L'arrêt de la Cour constitutionnelle, rendu le [date non vérifiée], a déclaré que la décision de l'Assemblée nationale de rejeter une motion pour une enquête indépendante sur le scandale de la ferme Phala Phala était inconstitutionnelle. La Cour a ordonné au Parlement de reconsidérer la question.
Dans sa réaction, Ramaphosa a déclaré qu'il respectait l'arrêt et qu'il se conformerait à la décision de la Cour.

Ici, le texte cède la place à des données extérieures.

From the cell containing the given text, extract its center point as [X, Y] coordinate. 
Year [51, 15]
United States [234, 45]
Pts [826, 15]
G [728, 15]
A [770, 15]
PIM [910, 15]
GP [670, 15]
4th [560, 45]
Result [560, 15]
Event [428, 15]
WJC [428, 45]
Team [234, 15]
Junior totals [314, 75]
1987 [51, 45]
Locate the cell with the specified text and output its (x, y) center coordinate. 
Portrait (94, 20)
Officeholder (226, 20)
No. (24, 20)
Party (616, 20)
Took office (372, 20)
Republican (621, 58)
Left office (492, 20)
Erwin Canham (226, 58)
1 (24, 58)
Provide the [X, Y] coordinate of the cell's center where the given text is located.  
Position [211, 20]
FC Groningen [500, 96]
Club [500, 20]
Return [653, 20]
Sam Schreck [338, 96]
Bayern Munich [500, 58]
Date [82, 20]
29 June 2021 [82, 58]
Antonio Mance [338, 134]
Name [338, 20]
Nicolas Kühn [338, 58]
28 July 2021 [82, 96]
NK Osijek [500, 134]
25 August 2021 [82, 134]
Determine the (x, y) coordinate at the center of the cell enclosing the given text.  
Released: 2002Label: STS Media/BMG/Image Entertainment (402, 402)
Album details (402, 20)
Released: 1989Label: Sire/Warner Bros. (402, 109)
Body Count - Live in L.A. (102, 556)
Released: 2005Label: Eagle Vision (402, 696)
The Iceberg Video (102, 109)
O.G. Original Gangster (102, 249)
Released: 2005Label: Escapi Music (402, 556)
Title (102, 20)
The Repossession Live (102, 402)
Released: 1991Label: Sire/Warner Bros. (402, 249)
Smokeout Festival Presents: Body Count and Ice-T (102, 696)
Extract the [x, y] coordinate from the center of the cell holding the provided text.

Il a souligné l'importance de l'État de droit et de la séparation des pouvoirs, notant que l'exécutif coopérera avec le Parlement pour mettre en œuvre l'arrêt.
L'affaire Phala Phala concerne le vol de devises étrangères à la ferme de Ramaphosa en 2020, ce qui a donné lieu à des allégations de blanchiment d'argent et de corruption. Le président a nié tout acte répréhensible.
Les analystes politiques affirment que cet arrêt pourrait avoir des implications significatives pour la présidence de Ramaphosa et la prochaine conférence électorale de l'ANC. L'opposition a appelé le président à démissionner, mais Ramaphosa a maintenu son innocence.